▶ [Requirement]
The answer must be an exact copy of the lines from the one containing "Instruction: Collapse the" through the end of the records, with the pictures left out.

▶ [Saved entries]
++++++++
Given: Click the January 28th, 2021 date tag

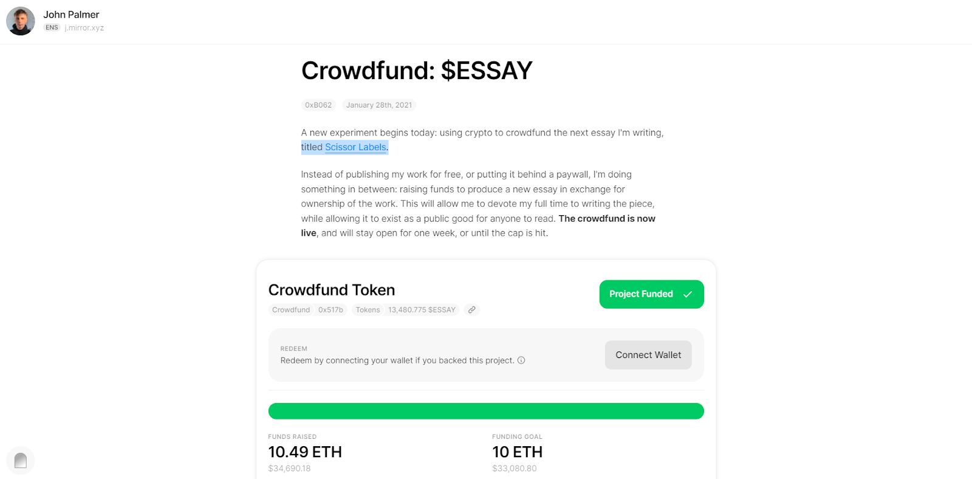Looking at the screenshot, I should click(x=379, y=105).
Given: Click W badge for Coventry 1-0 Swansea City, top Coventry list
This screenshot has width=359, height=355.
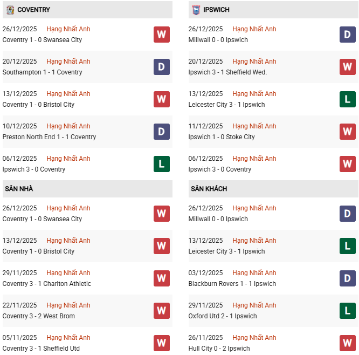Looking at the screenshot, I should [161, 35].
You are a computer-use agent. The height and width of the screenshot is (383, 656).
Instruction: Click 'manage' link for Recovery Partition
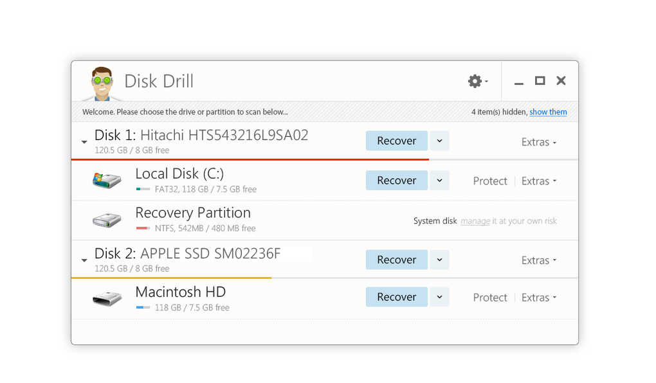475,221
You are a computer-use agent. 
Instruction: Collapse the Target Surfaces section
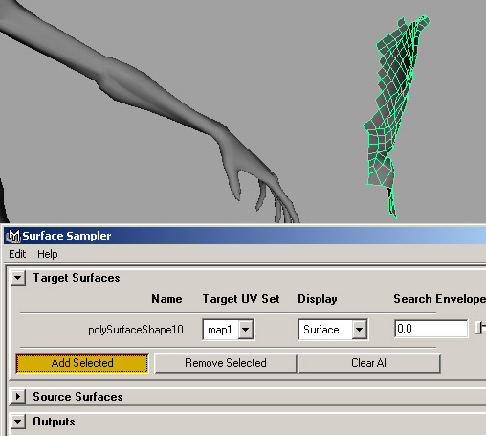click(x=18, y=278)
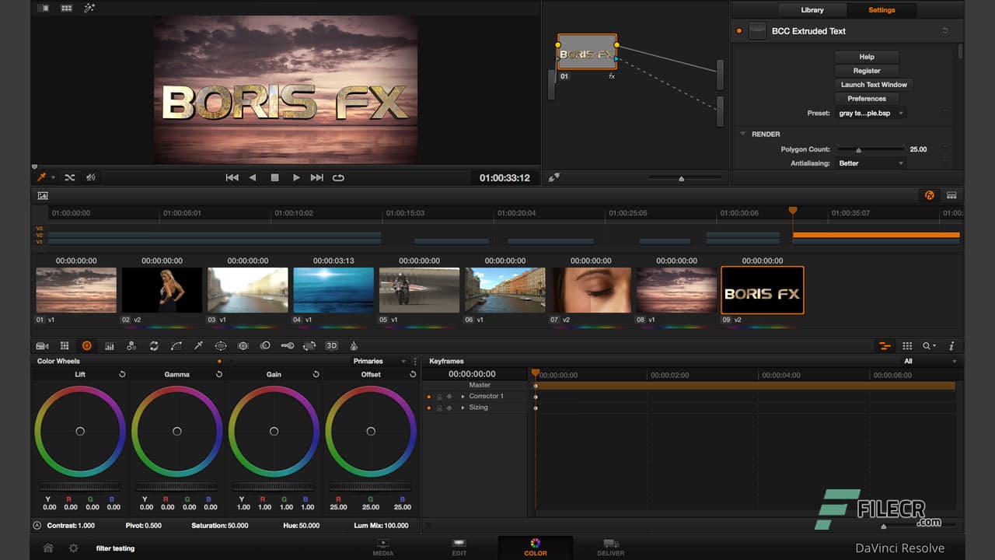Toggle the lock on Corrector 1

point(438,396)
++++++++
▶ [Output]
Instruction: Collapse the Target Surfaces section
click(x=18, y=278)
Toggle the lock on Corrector 1

point(438,396)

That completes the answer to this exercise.